• Stored data entries:
──────────────────────────────
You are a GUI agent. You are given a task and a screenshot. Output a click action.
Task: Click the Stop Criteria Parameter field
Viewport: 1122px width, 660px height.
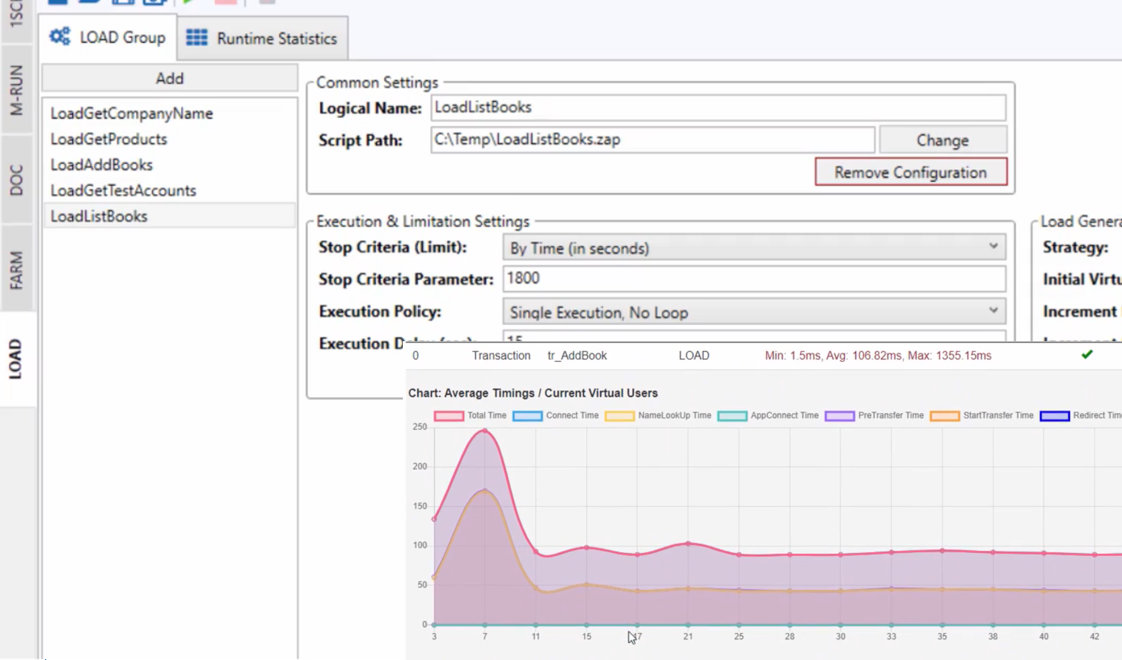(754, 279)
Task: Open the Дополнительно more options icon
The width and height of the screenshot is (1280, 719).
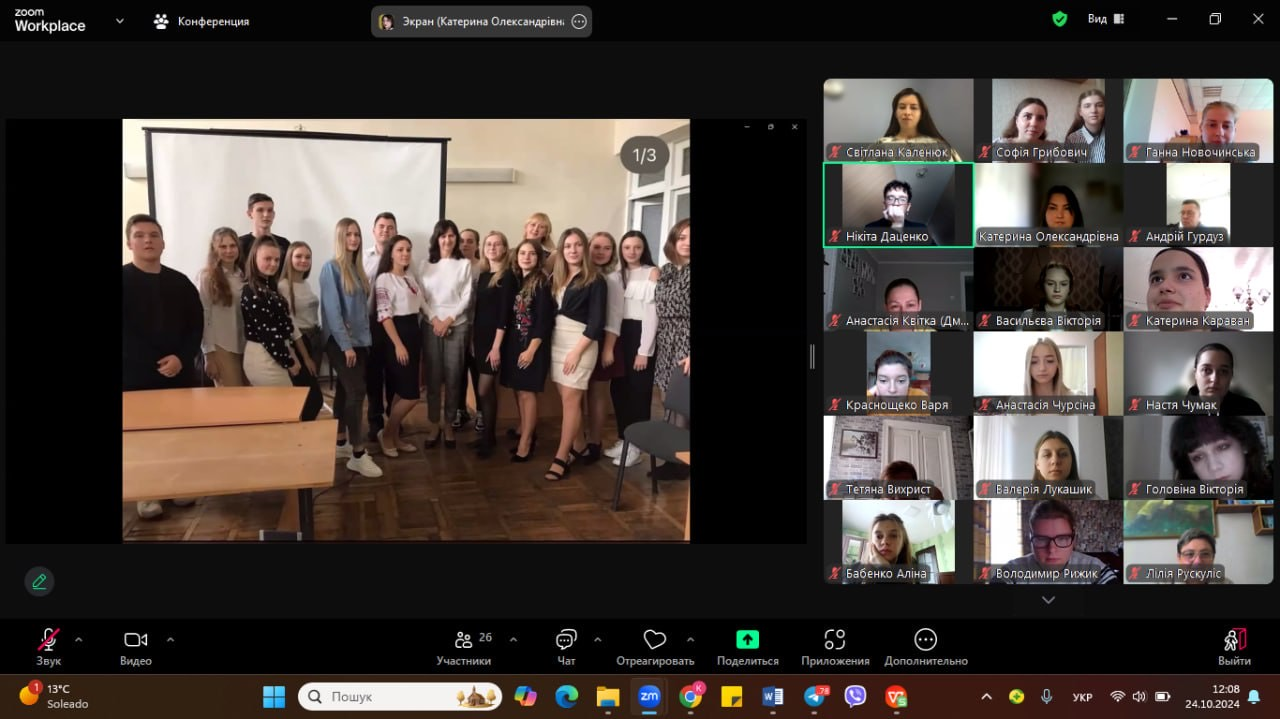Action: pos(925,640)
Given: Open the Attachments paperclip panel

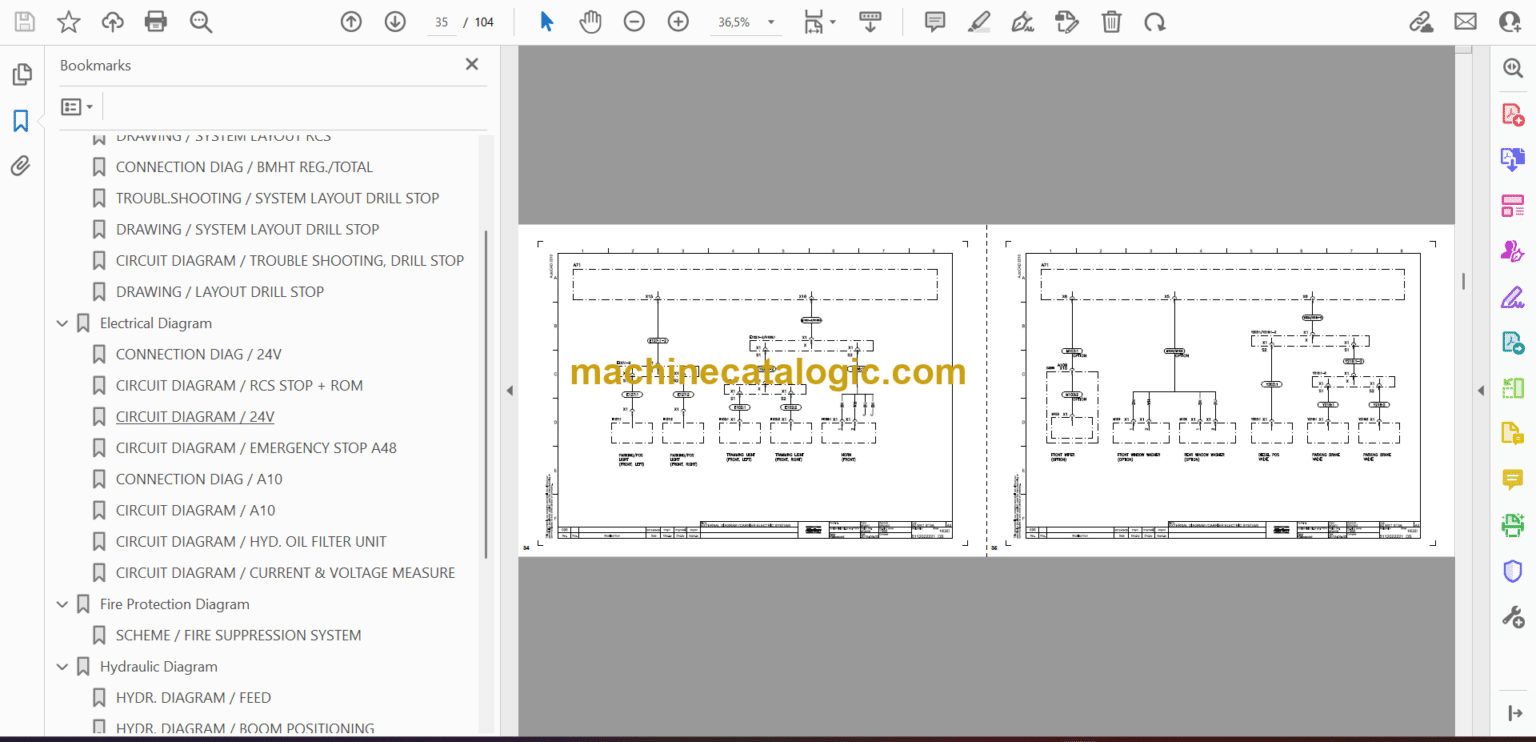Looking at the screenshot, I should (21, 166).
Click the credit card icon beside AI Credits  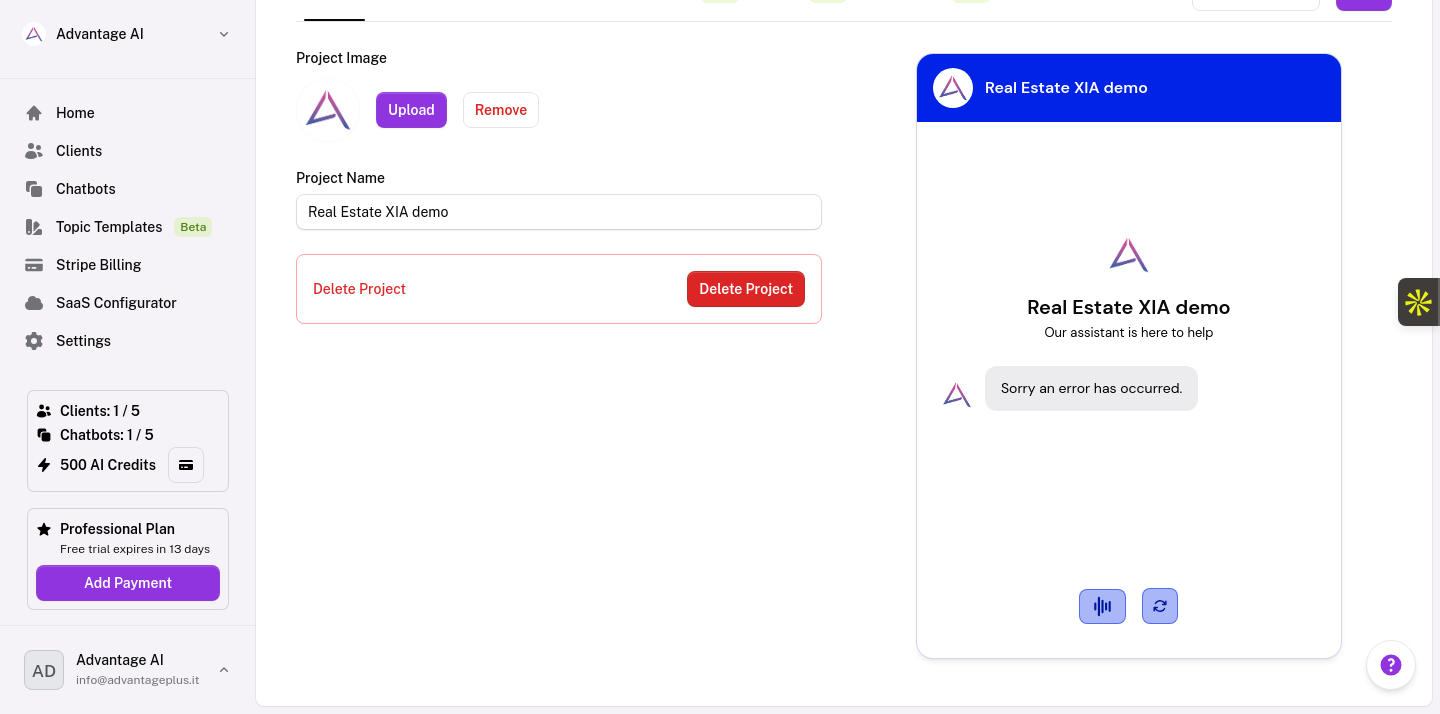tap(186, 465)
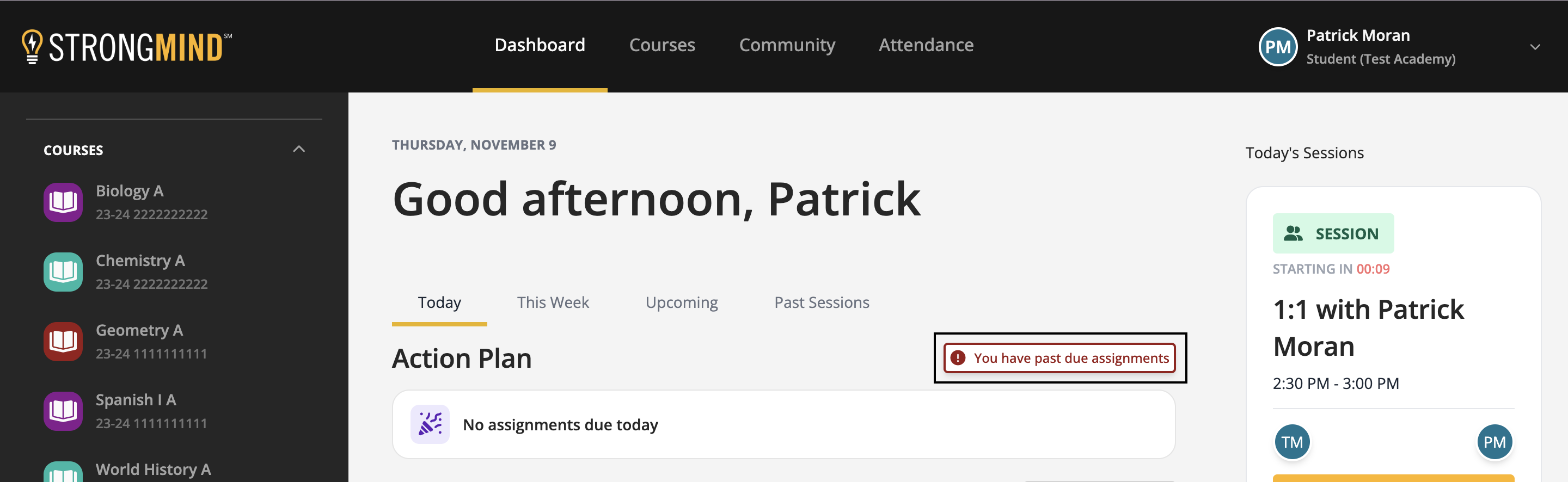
──────────────────────────────
• Work to complete:
Return the opening line of the data above and every line after it up to and including the line that holds "Task: Open the"; pictures stay out.

• Written solution:
You are a GUI agent. You are given a task and a screenshot. Output a click action.
Task: Click the Stop Criteria Parameter field
Viewport: 1122px width, 660px height.
(754, 279)
Task: Open the Дополнительно more options icon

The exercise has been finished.